STATED EXERCISE
Do these statements agree with the article below on zero-emission vehicles? (a) Transportation makes up around 25 per cent of Canada's national greenhouse gas emissions. (b) At the end of 2020, Canada had over 2.5 million electric vehicles on the road. (c) Electric vehicle batteries are powered by minerals such as lithium and cobalt. Answer yes or no for each, quoting the article's deciding words.

Election promises for zero emission vehicles have a catch
As the federal election looms, leaders of all political stripes are promising to increase the zero-emission transportation sector through incentives and investments as a key tool to tackle the climate crisis.
But there’s a catch.
Positioning Canada as a leader in electrifying the transportation sector also means increasing mineral extraction to fuel that growth. Batteries that propel electric vehicles are powered by minerals like lithium, cobalt, graphite and nickel.
The transition is necessary, given the implications of the alternative: continuing to burn fossil fuels as our means of getting around. The transportation sector in Canada currently accounts for around 25 per cent of national greenhouse gas emissions, around 180 megatonnes of carbon dioxide equivalent annually, according to Natural Resources Canada. As the recent Intergovernmental Panel on Climate Change report warned, “unless there are immediate, rapid and large-scale reductions in greenhouse gas emissions, limiting warming to close to 1.5 C or even 2 C will be beyond reach.”
At the end of 2020, Canada had over 200,000 electric vehicles on the road and according to International Energy Association projections, that number could rise to over 2.5 million by 2030.
The question is: what does the growth of the electric vehicle sector look like on a landscape level?

Entries on locating words and elements:
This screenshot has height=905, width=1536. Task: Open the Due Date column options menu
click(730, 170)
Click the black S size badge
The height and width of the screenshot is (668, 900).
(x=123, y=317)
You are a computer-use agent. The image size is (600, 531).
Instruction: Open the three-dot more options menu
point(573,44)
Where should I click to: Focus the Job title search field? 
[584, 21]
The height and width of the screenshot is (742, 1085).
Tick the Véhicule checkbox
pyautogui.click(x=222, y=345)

--

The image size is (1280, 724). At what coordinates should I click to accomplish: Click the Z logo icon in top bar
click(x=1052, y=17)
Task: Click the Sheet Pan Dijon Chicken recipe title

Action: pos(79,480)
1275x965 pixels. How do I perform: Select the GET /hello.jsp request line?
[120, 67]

SOLUTION FOR THIS EXERCISE
(a) Yes: "The transportation sector in Canada currently accounts for around 25 per cent of national greenhouse gas emissions"
(b) No: "At the end of 2020, Canada had over 200,000 electric vehicles on the road"
(c) Yes: "Batteries that propel electric vehicles are powered by minerals like lithium, cobalt, graphite and nickel."